- **What the task asks**
Copy out again, unchanged, the listing below from the line that has "This screenshot has height=1080, width=1920. How" through the line that has "Task: Collapse the".

___ Raw data ___

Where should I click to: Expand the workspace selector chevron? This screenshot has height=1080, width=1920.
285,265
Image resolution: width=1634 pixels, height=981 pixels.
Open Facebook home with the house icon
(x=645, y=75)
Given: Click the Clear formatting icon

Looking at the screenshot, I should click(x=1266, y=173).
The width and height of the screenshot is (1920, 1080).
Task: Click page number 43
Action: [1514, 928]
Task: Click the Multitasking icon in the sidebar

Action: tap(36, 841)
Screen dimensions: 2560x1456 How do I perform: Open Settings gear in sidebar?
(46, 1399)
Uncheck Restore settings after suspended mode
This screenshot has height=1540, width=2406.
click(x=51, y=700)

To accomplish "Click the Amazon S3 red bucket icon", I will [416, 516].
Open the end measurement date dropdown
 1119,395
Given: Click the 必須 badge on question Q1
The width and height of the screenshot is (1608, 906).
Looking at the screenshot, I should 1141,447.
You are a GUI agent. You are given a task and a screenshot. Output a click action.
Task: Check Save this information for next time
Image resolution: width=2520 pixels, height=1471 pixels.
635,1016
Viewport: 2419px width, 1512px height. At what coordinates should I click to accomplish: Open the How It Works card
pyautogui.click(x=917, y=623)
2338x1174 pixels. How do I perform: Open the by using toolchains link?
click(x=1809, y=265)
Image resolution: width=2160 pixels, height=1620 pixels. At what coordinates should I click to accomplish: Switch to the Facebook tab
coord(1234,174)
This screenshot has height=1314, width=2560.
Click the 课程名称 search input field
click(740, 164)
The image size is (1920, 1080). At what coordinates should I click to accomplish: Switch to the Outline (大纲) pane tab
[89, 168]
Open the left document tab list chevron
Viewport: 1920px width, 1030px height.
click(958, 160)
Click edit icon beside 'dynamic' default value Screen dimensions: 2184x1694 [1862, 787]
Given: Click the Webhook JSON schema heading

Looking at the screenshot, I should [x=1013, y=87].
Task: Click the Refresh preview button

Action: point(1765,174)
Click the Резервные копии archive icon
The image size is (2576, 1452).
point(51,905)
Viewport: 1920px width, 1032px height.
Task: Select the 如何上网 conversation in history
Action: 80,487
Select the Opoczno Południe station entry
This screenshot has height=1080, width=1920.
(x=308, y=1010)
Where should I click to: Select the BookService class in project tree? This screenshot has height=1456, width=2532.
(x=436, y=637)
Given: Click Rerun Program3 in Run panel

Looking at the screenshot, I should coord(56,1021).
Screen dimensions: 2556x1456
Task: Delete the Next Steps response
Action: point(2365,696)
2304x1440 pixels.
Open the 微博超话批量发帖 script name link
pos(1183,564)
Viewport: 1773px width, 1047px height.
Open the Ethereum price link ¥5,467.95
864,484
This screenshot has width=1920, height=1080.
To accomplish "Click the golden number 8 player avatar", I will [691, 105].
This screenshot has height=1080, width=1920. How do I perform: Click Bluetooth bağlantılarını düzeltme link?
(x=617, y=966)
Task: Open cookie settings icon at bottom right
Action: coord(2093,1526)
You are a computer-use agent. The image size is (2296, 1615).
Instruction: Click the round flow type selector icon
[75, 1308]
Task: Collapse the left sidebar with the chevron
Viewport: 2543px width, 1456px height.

___

- **Result**
This screenshot has height=1080, width=1920. How do I perform: Click Bluetooth bağlantılarını düzeltme link?
(x=617, y=966)
Task: Open cookie settings icon at bottom right
Action: coord(2093,1526)
You are a computer-use agent. The image size is (2296, 1615).
Instruction: Click the round flow type selector icon
[75, 1308]
Task: Collapse the left sidebar with the chevron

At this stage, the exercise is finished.